Developers now say they expect to create a master plan by the end of March, according to company documents.

A brief summary of recent community input by category, is included below.

Historic Preservation/Building Reuse 

  • Survey results suggest that a majority of respondents favor site‐plan concepts that either restore or reuse a critical mass of buildings.
  • The preservation‐focused concept, “Riverworks,” scored the highest on this issue at 3.03 out of 5, slightly higher than “Gateways” at 2.84/5 and “Greenscapes” at 2.71/5. 
  • Written and verbal comments support the use of historic tax credits to finance the revitalization and leverage public investment in the project. 
  • Verbal comments raised concerns about how an all‐demolition concept would fare in the Section 106 process, which allows for a broad spectrum of options from restoration to demolition. 

Building Height 

  • A majority of the input suggests a strong sensitivity to varying building heights.
  • The Greenscapes concept, featuring overall lower‐height development comparable to the Lathrop Elderly building, scored 3.51/5, significantly higher than the 1.67/5 for Riverworks (two towers) and 1.96/5 for Gateways (one tower). 
  • Written comments and open house conversations favored lower‐height development along Clybourn adjacent to the existing neighborhood, and were more accepting of a taller building at the far southern end of the site. 

Density 

  • Resistance was voiced to a density of 1,600 units on the Lathrop site. 
  • Comments typically focused on the vehicular traffic that 1,600 homes could bring to the area, and raised many questions about the existing traffic conditions at the Damen/Clybourn/Diversey intersection. 
  • A limited number of survey results expressed consideration for density as a necessity in achieving other desired amenities.
  • “Providing options for transit and reduced auto dependency” achieved a 4.09/5, the highest score on the second page of the survey. 

Income Mix 

  • The opinions expressed in response to the suggested income mix of 50% market rate, 25% affordable and 25% public housing, ranged from “no market rate housing” to “no public housing”. In general, the feedback supported the proposed percentages. 
  • Many respondents also commented that they needed more information to adequately respond to this question. 
  • Other comments raised questions on how the income mix might affect schools, safety, crime and property values in the surrounding community. 
  • Many respondents also raised questions about the successes of other mixed‐income communities in Chicago or the country. 
  • Other comments raised questions on what the mix of home ownership units would be relative to rental apartments. 
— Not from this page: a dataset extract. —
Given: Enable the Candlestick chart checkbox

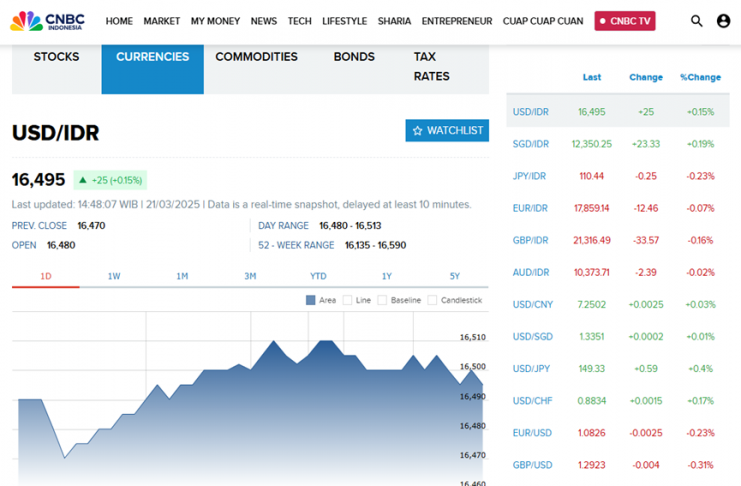Looking at the screenshot, I should tap(432, 300).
Detailed Design Considerations 

  • Diversey Parkway 
    • The ideas regarding improvement and greening Diversey Parkway were well received, with suggestions that no changes should slow traffic. 

Community Facilities and the Chicago River 

  • The preferred location of community facilities was along the Chicago River. 
  • Concepts that improved the river’s edge south of Diversey received positive reaction. 
  • “Improving the river’s edge south of Diversey Parkway” received the second highest score on page two of the survey, 3.94/5. 

Retail and Parking 

  • Some respondents inquired about the need for additional retail in the area and raised questions regarding the associated traffic it might bring. 
  • The survey showed a preference for neighborhood‐focused retail (Main Street received 3.31/5 and town square received 2.96/5) with parking on top of or inside of buildings (3.31/5 versus 2.63/5 for parking lots and 2.26/5 for on‐street). 
  • Automobile‐focused retail scored the lowest of the concepts presented (2.28/5). 

New Streets 

  • General feedback regarding the new streets proposed in all three concepts was positive, with one new street onto Clybourn Avenue north of Diversey Parkway (2.84/5) and two new streets onto Damen Avenue south of Diversey Parkway (2.95/5) receiving the highest scores. 
  • In addition, “creating new pedestrian and bicycle connections” got the third highest score 3.92/5 on page 2 of the survey.